Source data:
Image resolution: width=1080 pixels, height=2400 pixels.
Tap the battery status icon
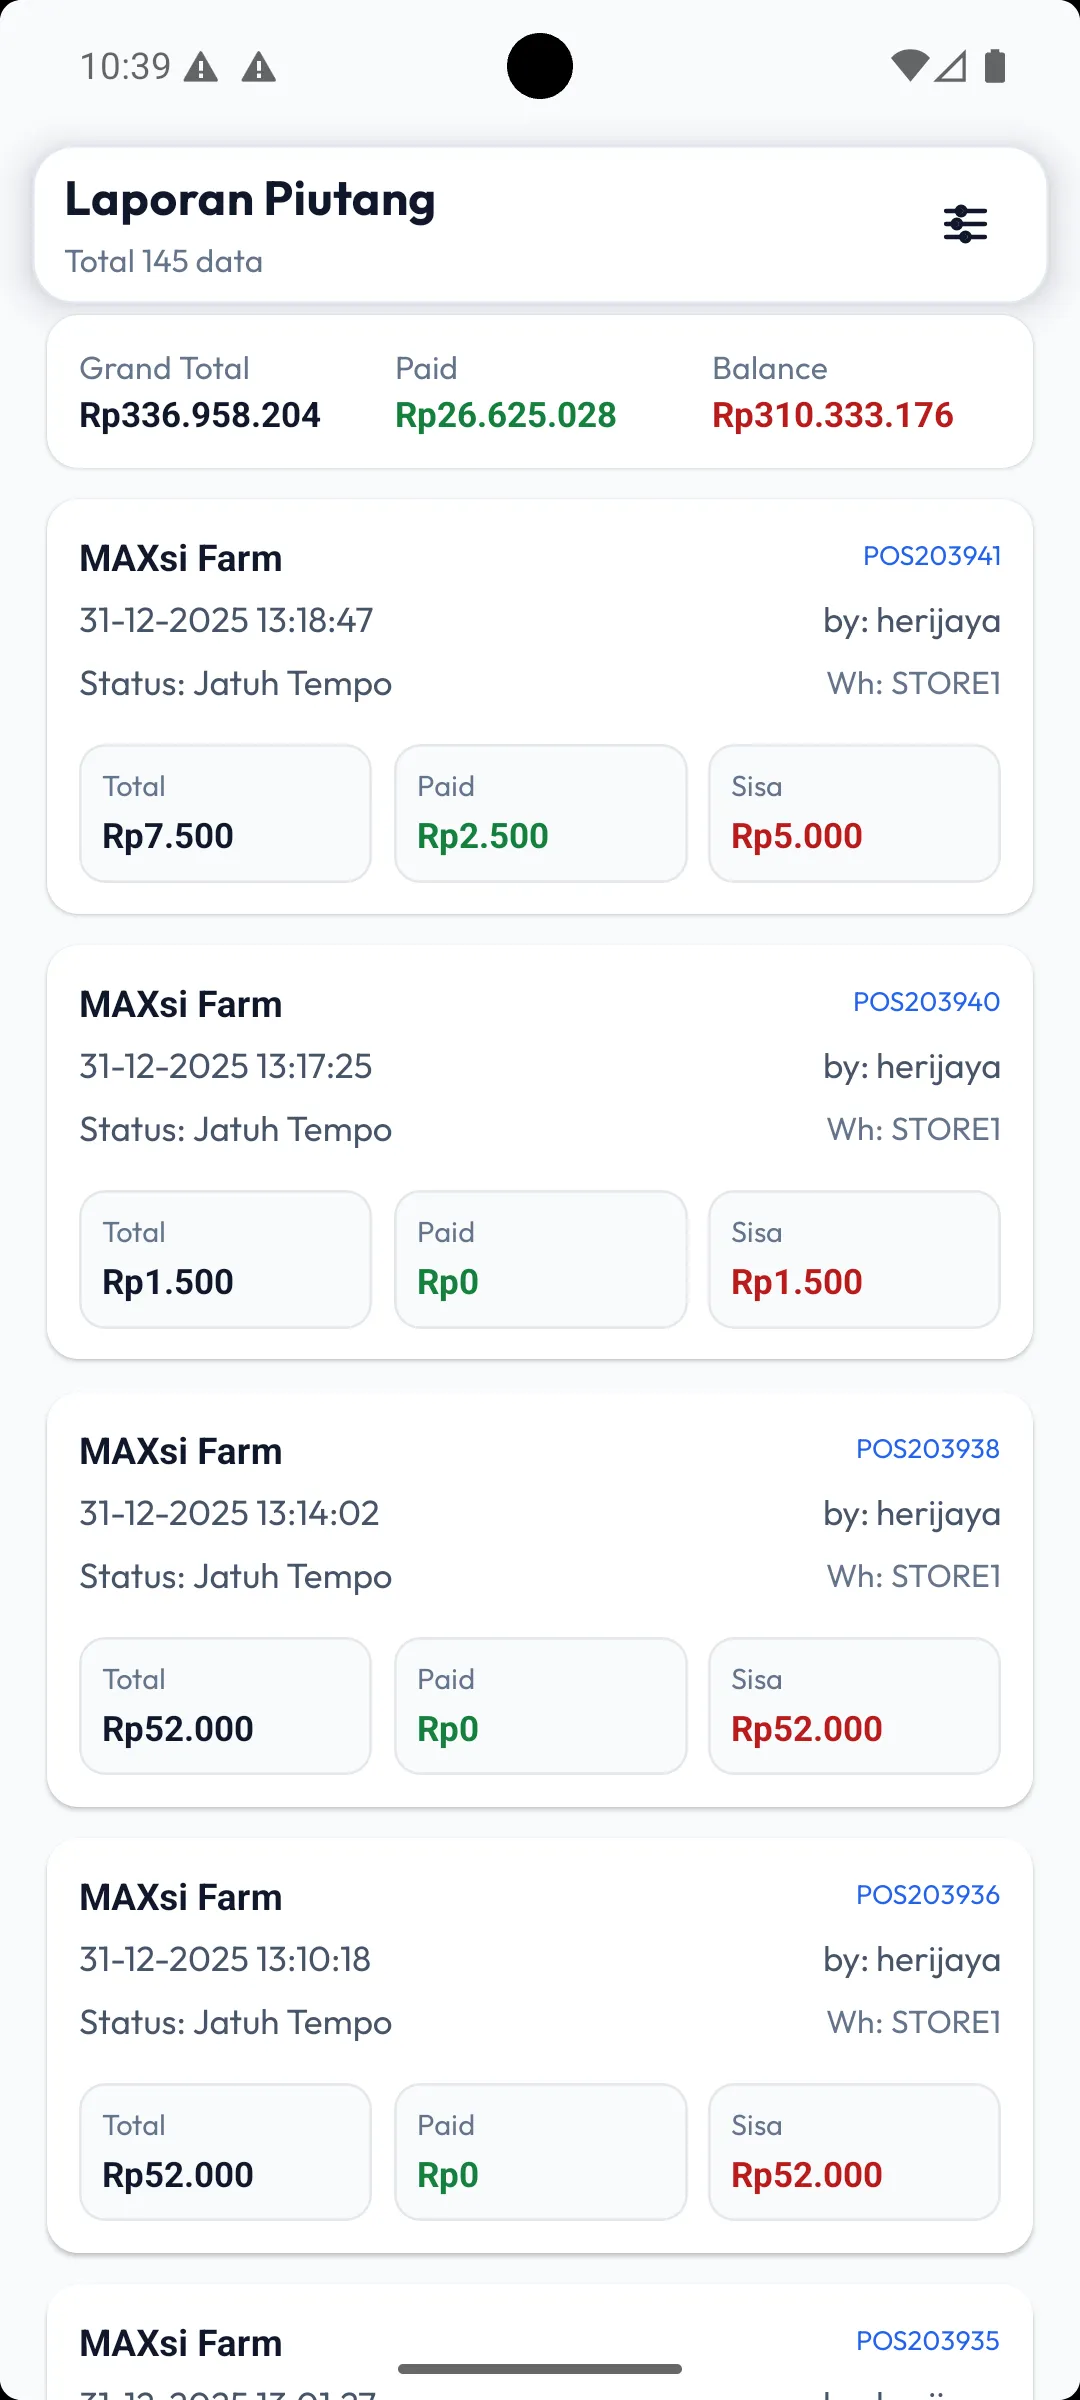pos(995,66)
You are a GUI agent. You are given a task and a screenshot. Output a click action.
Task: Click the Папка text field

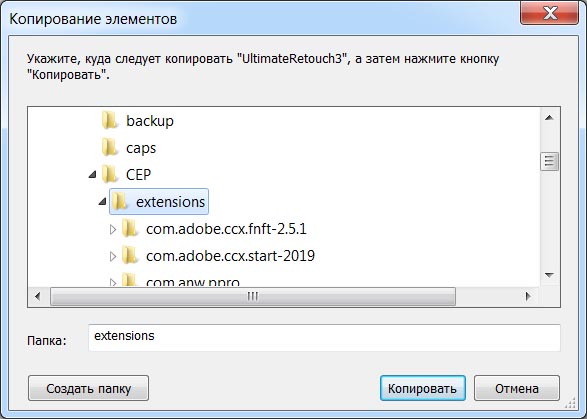[324, 338]
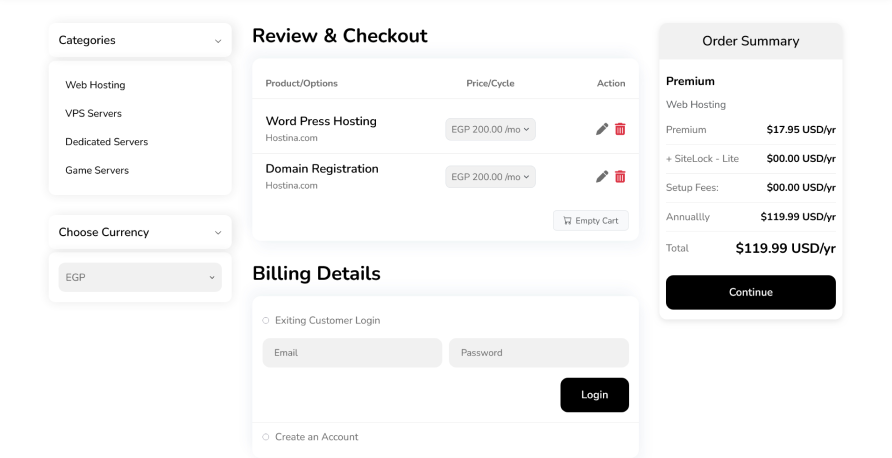Open Word Press Hosting price cycle dropdown
Screen dimensions: 892x458
(490, 129)
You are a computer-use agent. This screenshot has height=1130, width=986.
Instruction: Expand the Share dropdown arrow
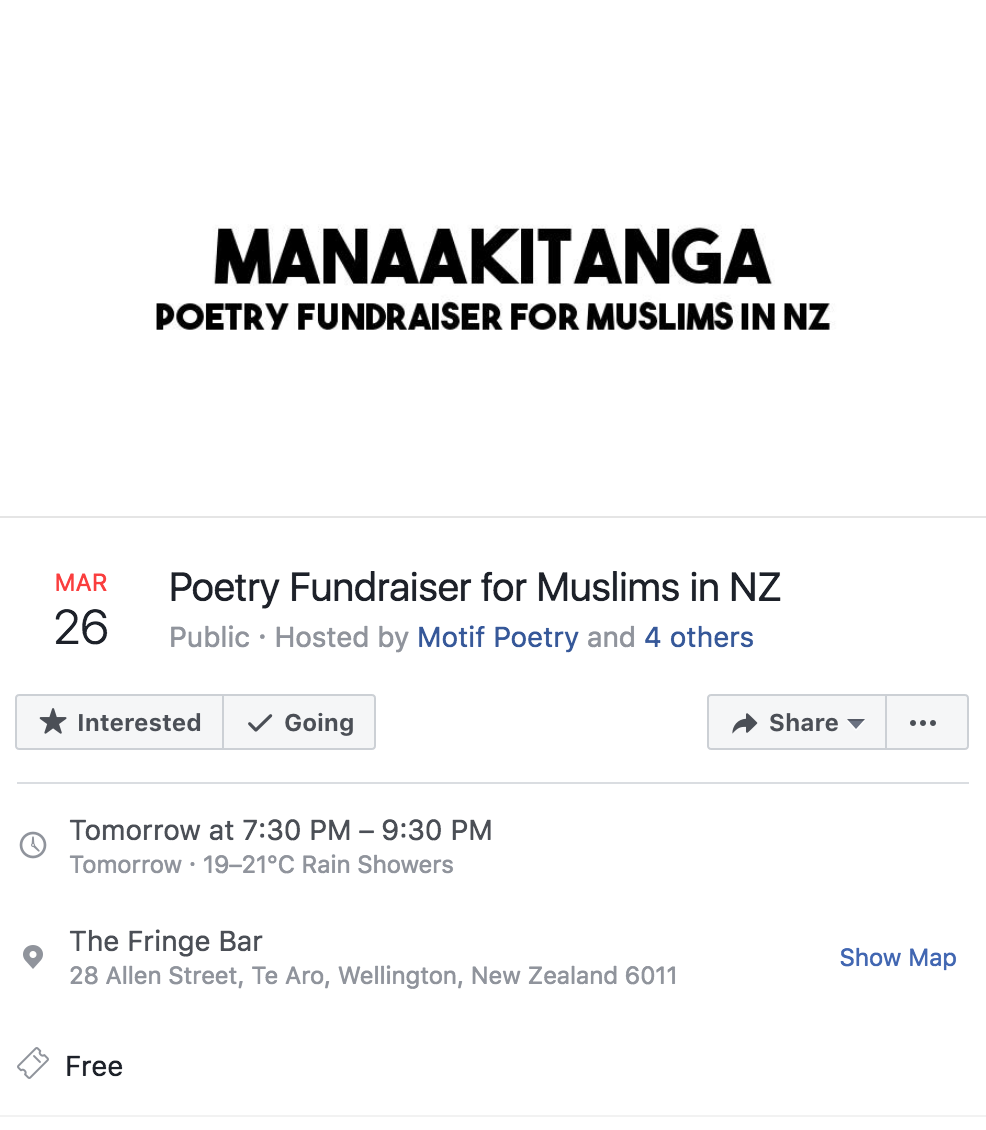(x=855, y=723)
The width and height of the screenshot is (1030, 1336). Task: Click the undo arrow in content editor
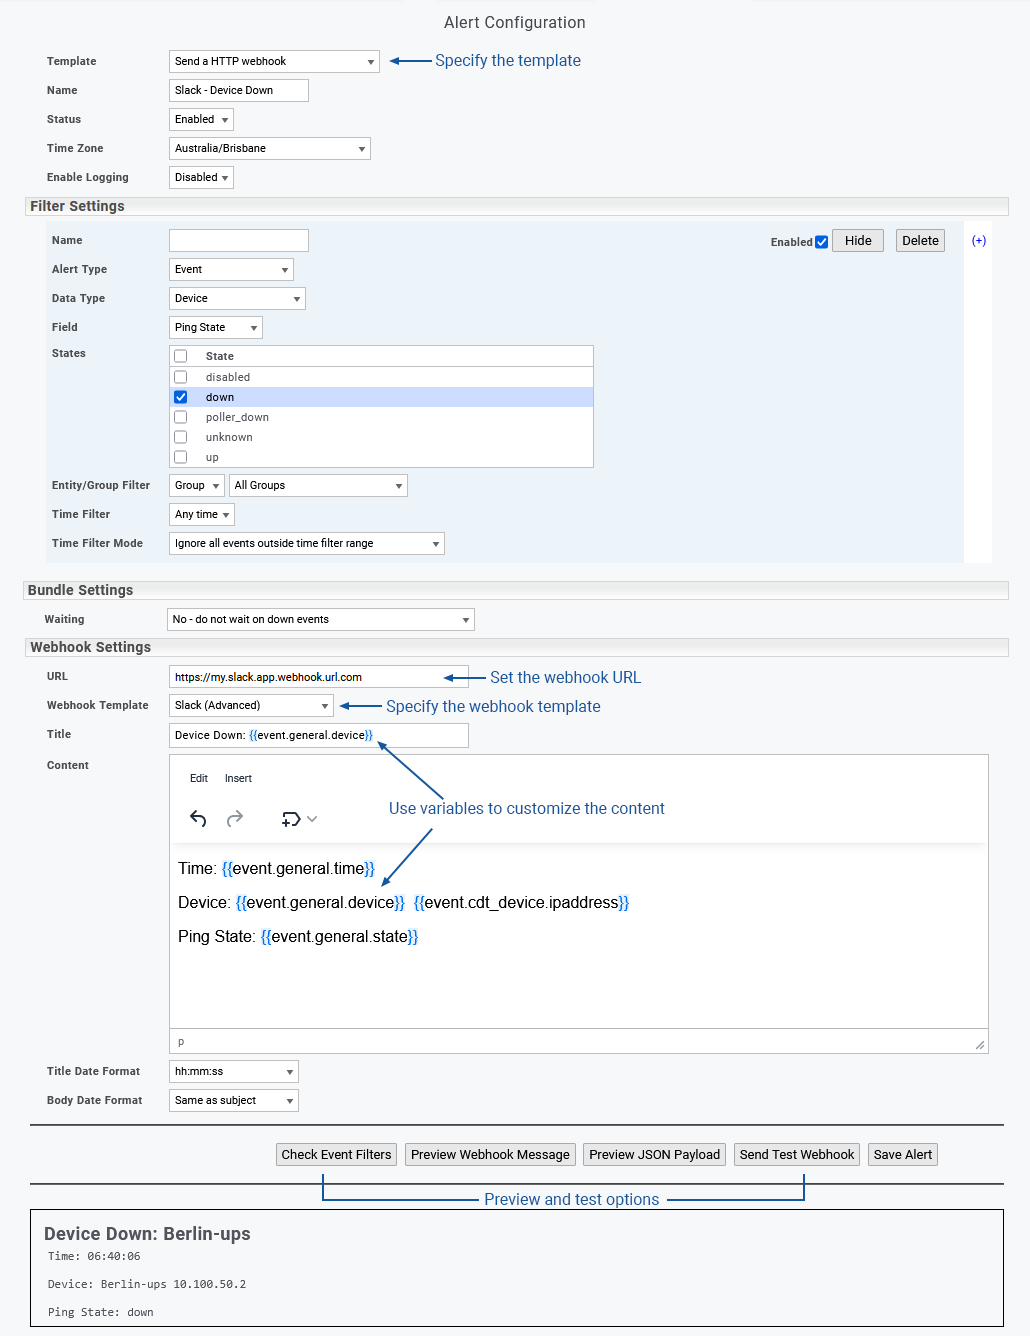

What needs to be done: Give back every entry in full, exactly as written, with no picture included.

Exercise output:
Image resolution: width=1080 pixels, height=2400 pixels.
Tap the battery status icon
pos(995,66)
You are a GUI agent. You are given a task and a screenshot. Output a click action.
Task: Click the Папка text field

[324, 338]
Open Word Press Hosting price cycle dropdown
Screen dimensions: 892x458
(490, 129)
You are a computer-use agent. This screenshot has height=1130, width=986.
Instruction: Expand the Share dropdown arrow
(x=855, y=723)
The width and height of the screenshot is (1030, 1336). Task: Click the undo arrow in content editor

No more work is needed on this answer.